Benimsediğimiz temel ilkelerden birini (bence en önemlisini) sürekli ihlal ediyoruz. "Loca, insan hırslarının giremeyeceği, tarafsız ve sakin bir yerdir." Kimin regalyasında kaç düğme bulunduğu; kimin mabedin daha önemli bir köşesinde yer aldığı; kimin hangi Masonik unvan ve sıfatlara sahip olduğu; kimin toplantıda son sözü söyleyeceği, yabana atılmayacak sayıda Kardeşimizin gündemindeki konulardır. Hattâ bu konular bazı Kardeşlerimin temel Masonik motivasyonunu teşkil eder. Böyle bir motivasyonun Masonluğa sağlıklı yansımaları olamaz. Zaten Masonlukta yaşanan bütün temel sorunlar da bu hastalıklı yansımaların eseridir.

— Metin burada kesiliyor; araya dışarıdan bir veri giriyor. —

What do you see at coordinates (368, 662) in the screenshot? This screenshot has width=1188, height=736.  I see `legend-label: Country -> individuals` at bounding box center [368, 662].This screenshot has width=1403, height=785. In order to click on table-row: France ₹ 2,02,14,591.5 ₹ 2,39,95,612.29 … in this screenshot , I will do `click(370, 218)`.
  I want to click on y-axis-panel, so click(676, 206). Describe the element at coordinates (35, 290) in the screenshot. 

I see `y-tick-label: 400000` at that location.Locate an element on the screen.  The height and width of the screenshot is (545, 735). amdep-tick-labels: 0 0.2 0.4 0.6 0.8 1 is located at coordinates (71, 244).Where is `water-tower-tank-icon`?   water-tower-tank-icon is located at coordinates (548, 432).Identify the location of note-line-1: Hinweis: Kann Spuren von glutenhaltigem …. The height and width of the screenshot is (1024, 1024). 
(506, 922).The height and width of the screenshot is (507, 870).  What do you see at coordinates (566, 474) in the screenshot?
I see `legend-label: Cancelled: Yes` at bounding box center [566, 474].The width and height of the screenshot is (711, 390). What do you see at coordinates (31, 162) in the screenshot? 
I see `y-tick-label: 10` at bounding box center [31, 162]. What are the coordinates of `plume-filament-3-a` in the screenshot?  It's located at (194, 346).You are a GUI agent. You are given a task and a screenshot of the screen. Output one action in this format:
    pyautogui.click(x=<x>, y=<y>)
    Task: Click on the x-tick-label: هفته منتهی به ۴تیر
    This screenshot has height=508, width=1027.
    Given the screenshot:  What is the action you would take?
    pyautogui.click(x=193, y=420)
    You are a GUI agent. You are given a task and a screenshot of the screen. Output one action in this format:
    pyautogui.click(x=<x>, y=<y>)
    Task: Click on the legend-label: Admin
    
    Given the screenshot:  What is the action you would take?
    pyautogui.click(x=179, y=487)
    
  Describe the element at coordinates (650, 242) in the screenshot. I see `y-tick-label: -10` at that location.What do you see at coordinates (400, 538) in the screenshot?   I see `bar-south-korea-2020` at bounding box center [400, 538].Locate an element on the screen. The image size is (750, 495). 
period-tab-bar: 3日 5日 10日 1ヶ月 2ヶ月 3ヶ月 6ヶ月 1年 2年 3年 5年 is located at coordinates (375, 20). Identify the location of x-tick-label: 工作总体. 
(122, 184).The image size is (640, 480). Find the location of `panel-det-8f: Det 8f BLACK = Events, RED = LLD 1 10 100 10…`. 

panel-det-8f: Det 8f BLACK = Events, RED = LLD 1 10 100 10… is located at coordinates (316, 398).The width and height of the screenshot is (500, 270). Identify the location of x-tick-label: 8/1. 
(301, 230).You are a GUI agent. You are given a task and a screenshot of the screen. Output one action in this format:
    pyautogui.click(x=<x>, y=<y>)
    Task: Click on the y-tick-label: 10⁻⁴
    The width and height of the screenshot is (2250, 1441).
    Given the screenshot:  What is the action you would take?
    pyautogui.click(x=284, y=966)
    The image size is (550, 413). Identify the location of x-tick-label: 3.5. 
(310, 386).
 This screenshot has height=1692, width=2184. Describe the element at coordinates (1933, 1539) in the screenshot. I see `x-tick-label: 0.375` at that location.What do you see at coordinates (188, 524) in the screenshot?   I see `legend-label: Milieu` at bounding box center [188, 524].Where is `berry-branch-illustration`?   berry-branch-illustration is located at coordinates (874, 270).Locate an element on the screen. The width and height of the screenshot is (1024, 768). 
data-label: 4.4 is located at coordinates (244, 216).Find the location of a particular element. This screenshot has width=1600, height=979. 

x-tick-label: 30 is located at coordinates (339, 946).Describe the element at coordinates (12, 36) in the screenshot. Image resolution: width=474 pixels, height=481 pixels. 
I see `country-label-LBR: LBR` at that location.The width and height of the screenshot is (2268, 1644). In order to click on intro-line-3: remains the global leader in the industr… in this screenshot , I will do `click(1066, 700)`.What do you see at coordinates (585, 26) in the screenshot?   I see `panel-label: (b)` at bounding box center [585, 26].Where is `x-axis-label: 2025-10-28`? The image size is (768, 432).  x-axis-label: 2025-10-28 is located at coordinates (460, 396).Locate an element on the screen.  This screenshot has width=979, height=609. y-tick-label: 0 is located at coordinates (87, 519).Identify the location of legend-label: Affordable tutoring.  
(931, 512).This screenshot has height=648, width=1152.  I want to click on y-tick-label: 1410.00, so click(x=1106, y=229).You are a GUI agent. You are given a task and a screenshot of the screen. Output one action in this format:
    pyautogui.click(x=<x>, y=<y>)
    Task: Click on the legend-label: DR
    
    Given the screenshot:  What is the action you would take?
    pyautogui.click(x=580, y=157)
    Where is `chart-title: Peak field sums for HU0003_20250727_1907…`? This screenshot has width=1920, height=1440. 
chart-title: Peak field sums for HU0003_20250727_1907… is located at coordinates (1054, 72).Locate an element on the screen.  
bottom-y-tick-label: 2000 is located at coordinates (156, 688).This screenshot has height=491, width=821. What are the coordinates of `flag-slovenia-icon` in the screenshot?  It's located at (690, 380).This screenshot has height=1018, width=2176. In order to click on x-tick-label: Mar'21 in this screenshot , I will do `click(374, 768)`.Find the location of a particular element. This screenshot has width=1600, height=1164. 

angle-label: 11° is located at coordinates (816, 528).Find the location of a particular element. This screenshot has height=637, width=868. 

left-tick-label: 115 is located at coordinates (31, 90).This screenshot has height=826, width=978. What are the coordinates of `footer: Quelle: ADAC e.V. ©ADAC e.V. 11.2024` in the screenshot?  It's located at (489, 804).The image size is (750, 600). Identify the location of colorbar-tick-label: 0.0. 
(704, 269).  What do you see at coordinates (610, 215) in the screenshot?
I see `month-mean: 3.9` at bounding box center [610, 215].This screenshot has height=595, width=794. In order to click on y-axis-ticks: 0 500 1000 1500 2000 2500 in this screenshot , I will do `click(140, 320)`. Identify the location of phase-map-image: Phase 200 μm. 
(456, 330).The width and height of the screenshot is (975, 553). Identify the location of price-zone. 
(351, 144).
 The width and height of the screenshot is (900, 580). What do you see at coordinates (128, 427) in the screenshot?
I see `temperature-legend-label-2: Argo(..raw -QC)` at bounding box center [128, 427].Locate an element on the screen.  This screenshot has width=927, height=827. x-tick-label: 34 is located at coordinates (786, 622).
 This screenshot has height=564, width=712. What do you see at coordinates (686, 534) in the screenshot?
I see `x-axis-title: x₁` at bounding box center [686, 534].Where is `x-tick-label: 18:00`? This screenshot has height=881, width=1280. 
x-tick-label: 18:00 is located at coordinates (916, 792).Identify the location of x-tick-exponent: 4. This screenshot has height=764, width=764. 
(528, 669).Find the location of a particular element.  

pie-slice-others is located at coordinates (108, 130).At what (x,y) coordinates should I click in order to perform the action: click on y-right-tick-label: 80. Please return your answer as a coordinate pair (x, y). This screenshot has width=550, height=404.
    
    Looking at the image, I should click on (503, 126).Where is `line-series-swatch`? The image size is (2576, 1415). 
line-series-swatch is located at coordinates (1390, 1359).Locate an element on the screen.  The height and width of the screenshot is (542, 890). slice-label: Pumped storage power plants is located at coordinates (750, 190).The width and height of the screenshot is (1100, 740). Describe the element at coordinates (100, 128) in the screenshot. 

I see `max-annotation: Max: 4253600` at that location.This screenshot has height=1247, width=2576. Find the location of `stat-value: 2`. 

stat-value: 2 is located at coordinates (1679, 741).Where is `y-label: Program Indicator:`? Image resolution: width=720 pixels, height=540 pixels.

Ama bizim konumuz bu değil. Hep var olmuş ve olacak insani zaaflarla her yerde karşılaşmak mümkün zaten. Masonluğu farklı ve özellikli kılan, başka hiçbir yerde bulamayacağımız, insan hırslarından uzak; inisiyasyonun havasıyla büyülenmiş; halisiyetle hakikati arayan Kardeşlerdir. Kimin sonra girip önce çıktığı onları hiç ilgilendirmez. Bu Kardeşler farklı yaşta ve kıdemde olabilirler. Üstelik tarzları itibarıyla birbirlerine de benzemeyebilirler. Fakat gözlerinde bir pırıltı vardır ki karşınıza çıktıkları yerde tanırsınız. Onlar benim unutma beni çiçeklerimdir. Onları gördüğüm yerde gerçek Masonluğu görürüm. Unutma beni çiçeklerinin sesleri pek çıkmaz. Sayıca çok mudurlar bilemem ama ne mutlu ki her yerde vardırlar. Zira, bütün bu sistem onların yüzü suyu hürmetine dönmektedir; onlar var oldukça, geleceğimizde ümit vardır.
Hikayesini anlattığım devrim, unutma beni çiçeklerinin devrimidir. Devrime sahip çıkacak olan da yine onlardır. Devrimi yaptıkları gibi sessiz, sakin, vakur ama kararlı.